* [DIRECTIVE]:
Pick out every line in the data below that contains the word "screenshot" and copy each of those lines. Case counts.

* [AVAILABLE RECORDS]:
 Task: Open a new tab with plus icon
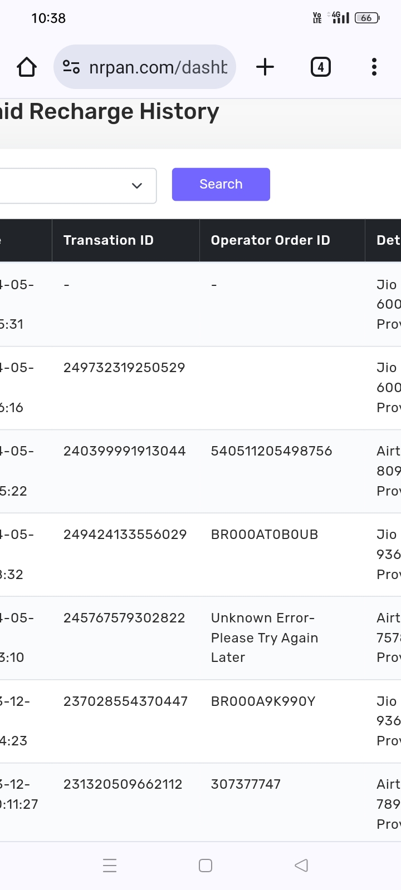(x=265, y=67)
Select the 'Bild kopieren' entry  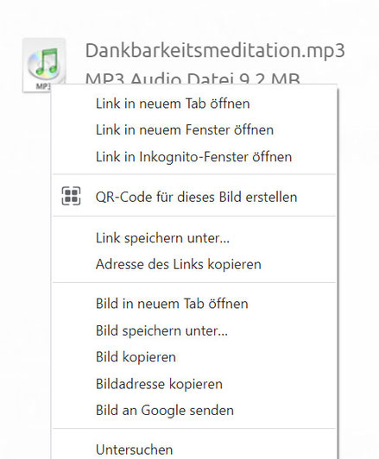[x=194, y=357]
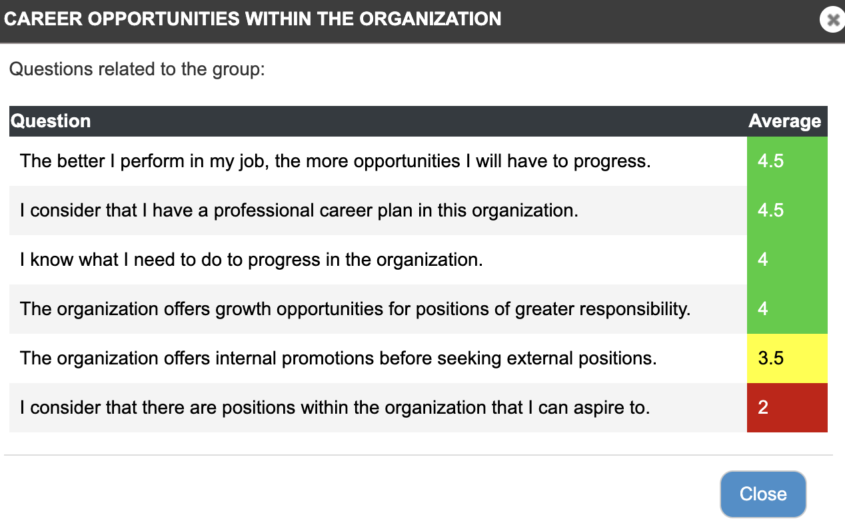Select the 'better I perform in my job' row
The height and width of the screenshot is (525, 845).
[419, 161]
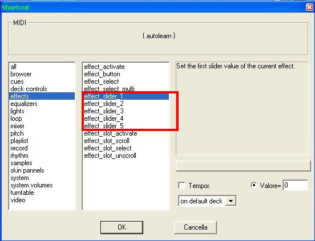Open the 'on default deck' dropdown arrow
315x241 pixels.
231,201
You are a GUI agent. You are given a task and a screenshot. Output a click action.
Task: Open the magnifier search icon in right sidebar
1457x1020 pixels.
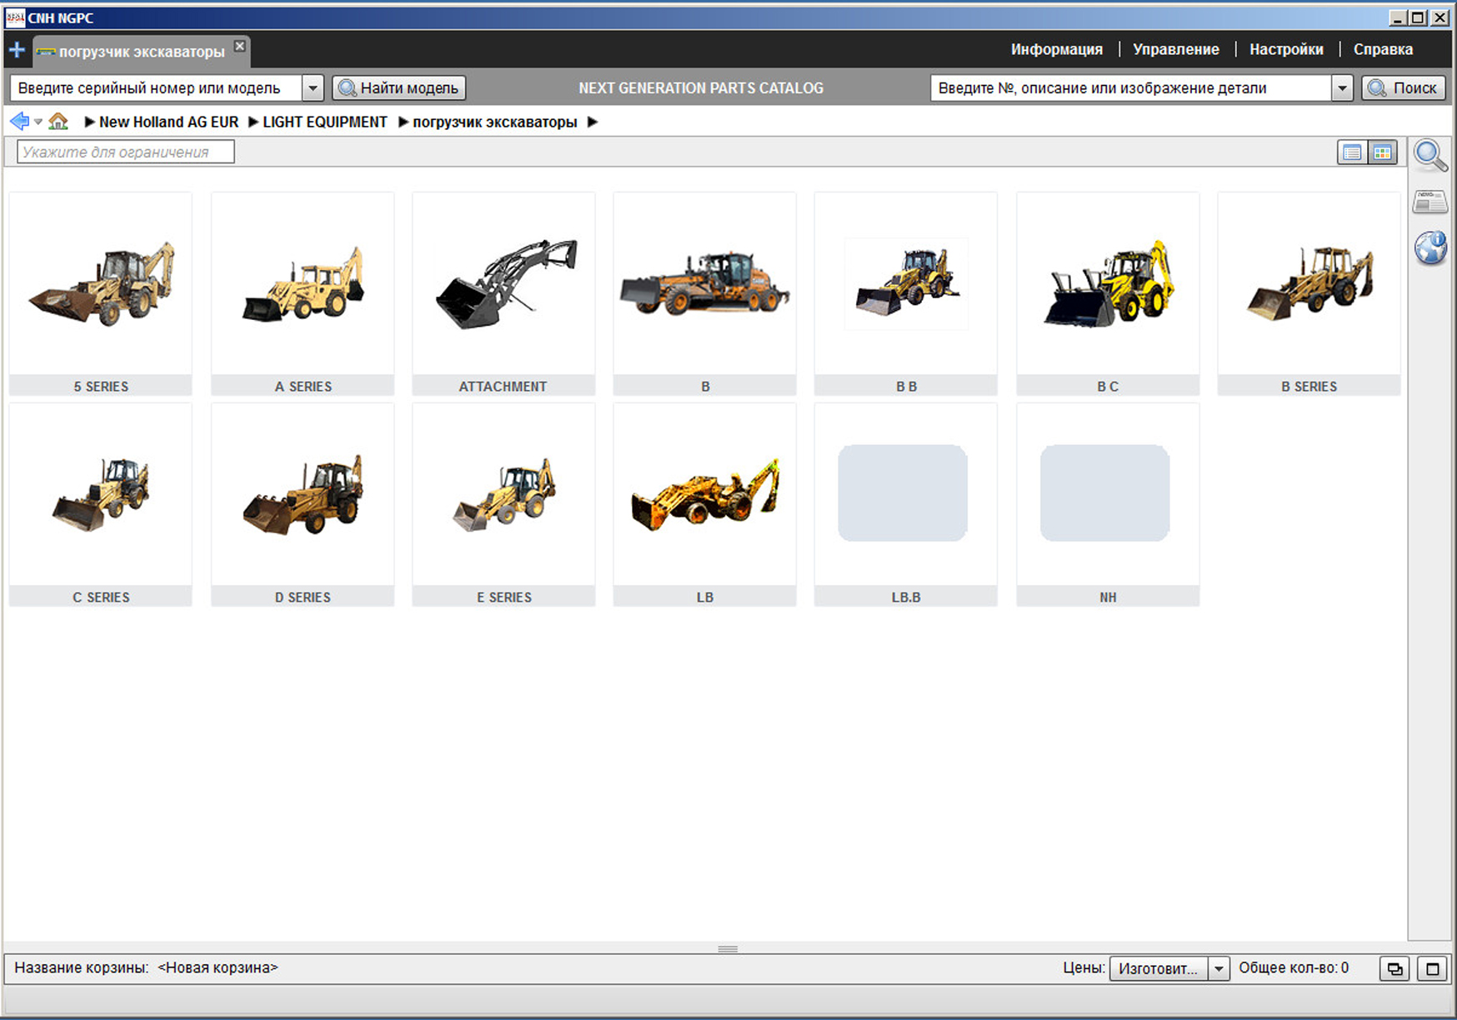pos(1430,155)

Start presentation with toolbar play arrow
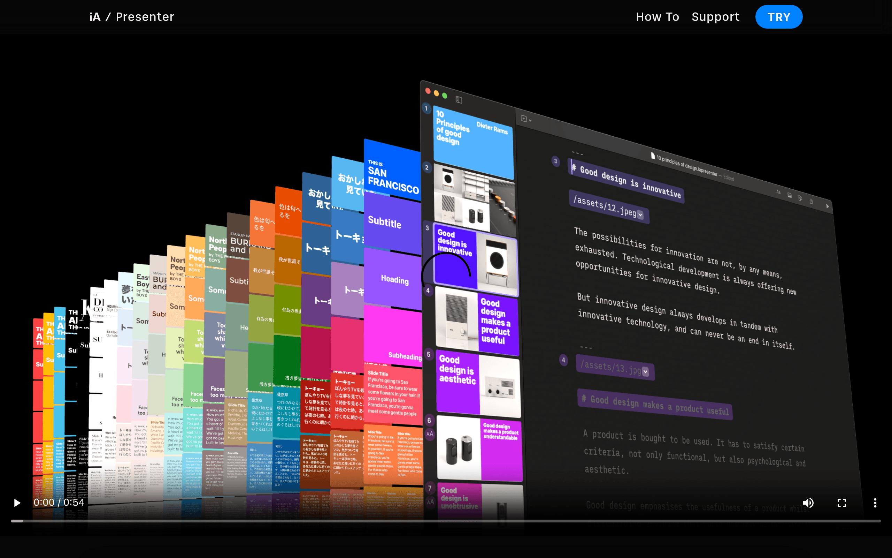tap(827, 206)
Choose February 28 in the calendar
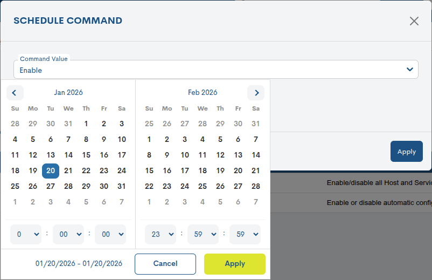 pyautogui.click(x=256, y=186)
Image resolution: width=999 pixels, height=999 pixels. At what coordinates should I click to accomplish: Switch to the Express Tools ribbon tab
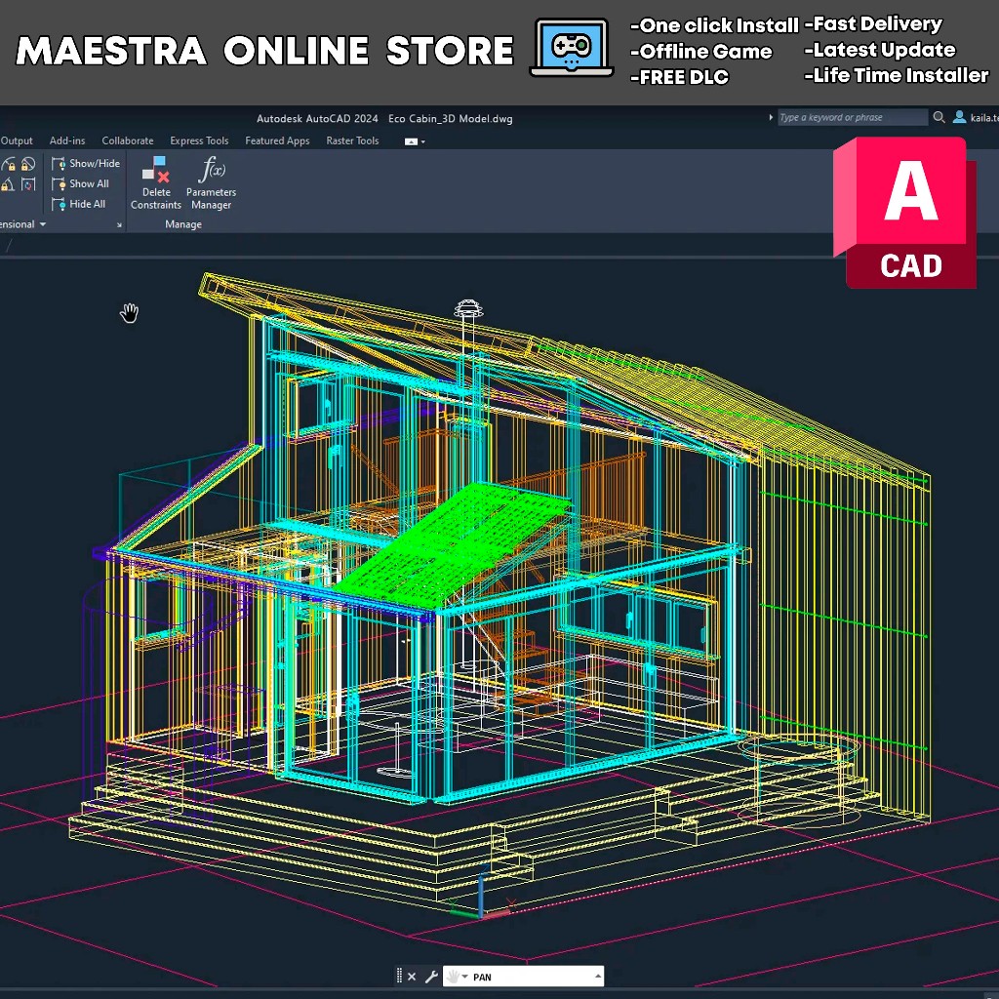(199, 140)
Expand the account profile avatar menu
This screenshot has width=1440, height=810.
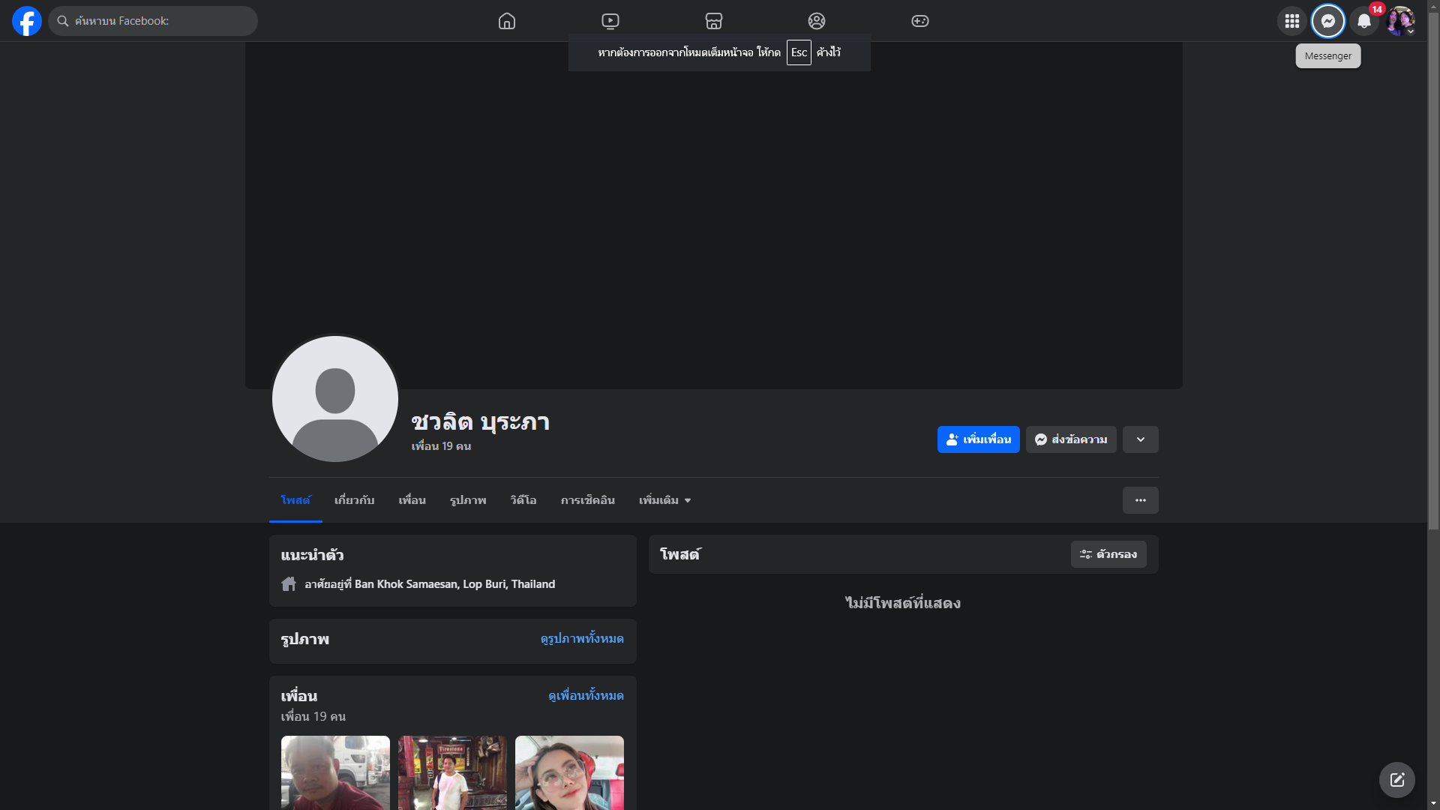coord(1400,21)
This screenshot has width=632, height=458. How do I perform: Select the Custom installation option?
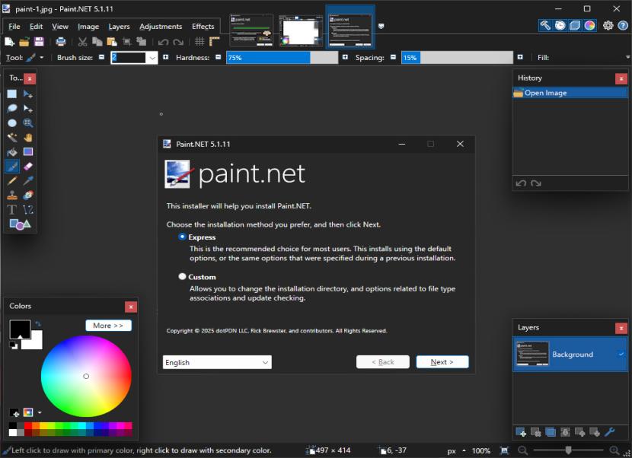pos(183,276)
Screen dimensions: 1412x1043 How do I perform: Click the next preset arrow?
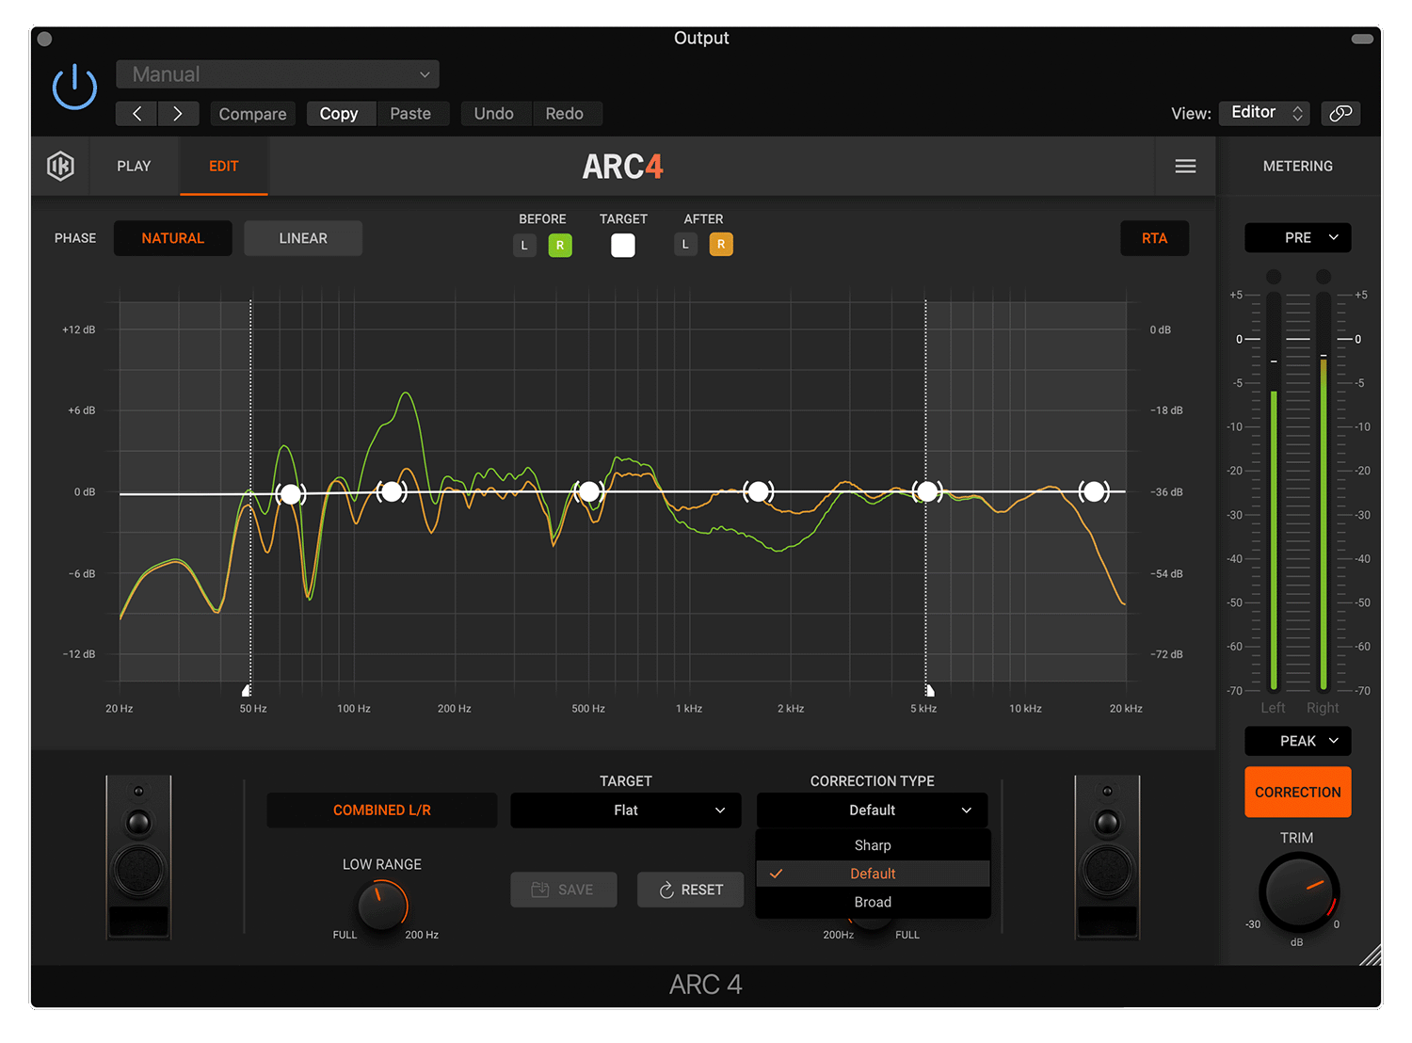178,113
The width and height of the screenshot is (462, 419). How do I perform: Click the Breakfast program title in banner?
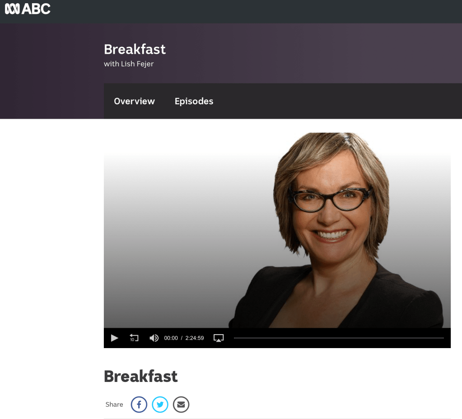pos(135,49)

* [RESPONSE TO THE EXERCISE]:
The height and width of the screenshot is (525, 845).
You are a GUI agent. You are given a task and a screenshot. Output a click action.
This screenshot has width=1440, height=810.
This screenshot has width=632, height=458. How do I perform: Select the Custom installation option?
The width and height of the screenshot is (462, 419). How do I perform: Click the Breakfast program title in banner?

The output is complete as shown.